Add a talking face to your Skype bots

…or how to build a TTVS (text-to-video-speech) bot in Skype.

Introduction

In our previous post we showed you how to build a simple TTS (text-to-speech) bot. But Skype is a video platform! Wouldn’t it be great if you could build a Skype bot with a face, which you can have a conversation or a video call with?

Well, you can do that in Skype! We’ll show you how below:

Try me!

You can add the bot from this sample clicking on this link! Simply start an audio or video call to the bot to enjoy the generated audio and video.

Code Repository

You can get the complete solution for this and other blog posts in git:

 > git clone https://github.com/Microsoft/skype-dev-bots.git

First, the core concepts…

To animate our bot avatar we will use visemes. A viseme is the visual equivalent of a phoneme – it defines the shape and position of your mouth and face when you make the sound associated with a phoneme.

For this sample we will use the same TTS engine from the Speech Synthesis APIs we used in the previous blog post. We need to do that, because the Bing Text to Speech service does not support visemes just yet. We will generate an audio stream exactly as we did for our previous sample, and in parallel we will generate a synchronized list of Video Buffers using a set of static frames associated with each viseme. We like to call this a TTVS (text-to-video-speech) engine.

Setting up the video call

This bot needs both the audio and video sockets to be enabled, so let’s see how to set that up.

## Jobs
- A) Repeat the Skype bot article word for word from "You can get" to "TTVS (text-to-video-speech) engine.".
- B) Condense the paragraph of the Skype bot article that begins "For this sample we will use" into a short bulleted list that keeps its main facts.
The lines after this text have no role here.

## Supplied information

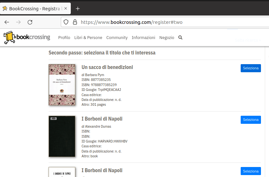269x177 pixels.
Task: Open the Informazioni menu
Action: (x=143, y=38)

## Written responses
- A)
You can get the complete solution for this and other blog posts in git:

 > git clone https://github.com/Microsoft/skype-dev-bots.git

First, the core concepts…

To animate our bot avatar we will use visemes. A viseme is the visual equivalent of a phoneme – it defines the shape and position of your mouth and face when you make the sound associated with a phoneme.

For this sample we will use the same TTS engine from the Speech Synthesis APIs we used in the previous blog post. We need to do that, because the Bing Text to Speech service does not support visemes just yet. We will generate an audio stream exactly as we did for our previous sample, and in parallel we will generate a synchronized list of Video Buffers using a set of static frames associated with each viseme. We like to call this a TTVS (text-to-video-speech) engine.

- B)
- The sample reuses the TTS engine from the Speech Synthesis APIs used in the previous blog post.
- This is needed because the Bing Text to Speech service does not support visemes yet.
- The audio stream is generated the same way as in the previous sample.
- In parallel, a synchronized list of Video Buffers is generated from a set of static frames associated with each viseme.
- This setup is called a TTVS (text-to-video-speech) engine.